(Dataset extract Opens)

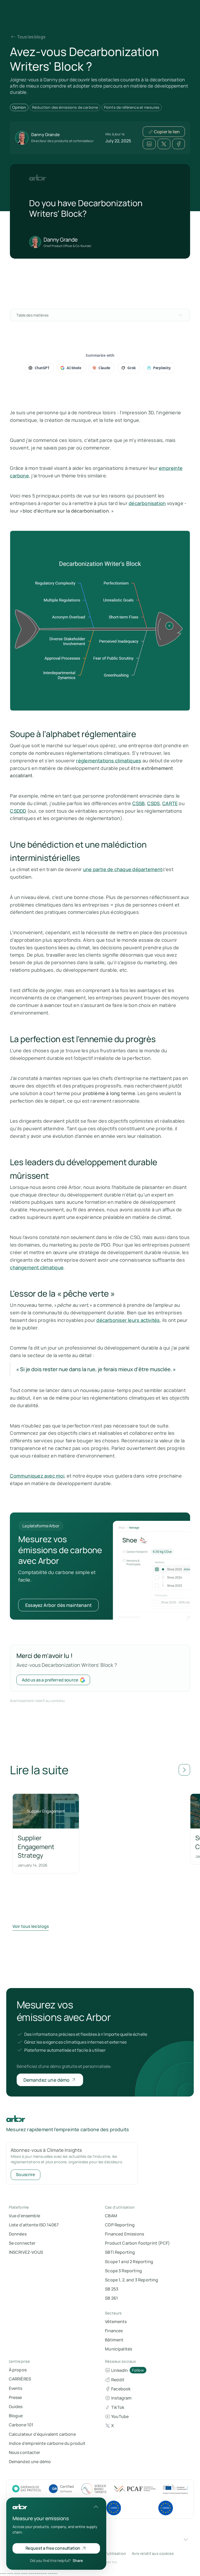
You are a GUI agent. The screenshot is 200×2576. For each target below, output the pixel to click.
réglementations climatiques (108, 760)
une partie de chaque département (122, 869)
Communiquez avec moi (37, 1476)
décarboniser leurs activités (128, 1320)
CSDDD (18, 811)
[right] (184, 1770)
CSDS (153, 803)
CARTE (170, 803)
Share (78, 2560)
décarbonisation (147, 503)
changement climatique (37, 1267)
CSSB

(Dataset extract Closes)

● Assignment
Which lines run from the one containing "[right] (184, 1770)" to the final line of the entries? Return those lines exactly, and only those.

● Output
[right] (184, 1770)
CSDS (153, 803)
CARTE (170, 803)
Share (78, 2560)
décarbonisation (147, 503)
changement climatique (37, 1267)
CSSB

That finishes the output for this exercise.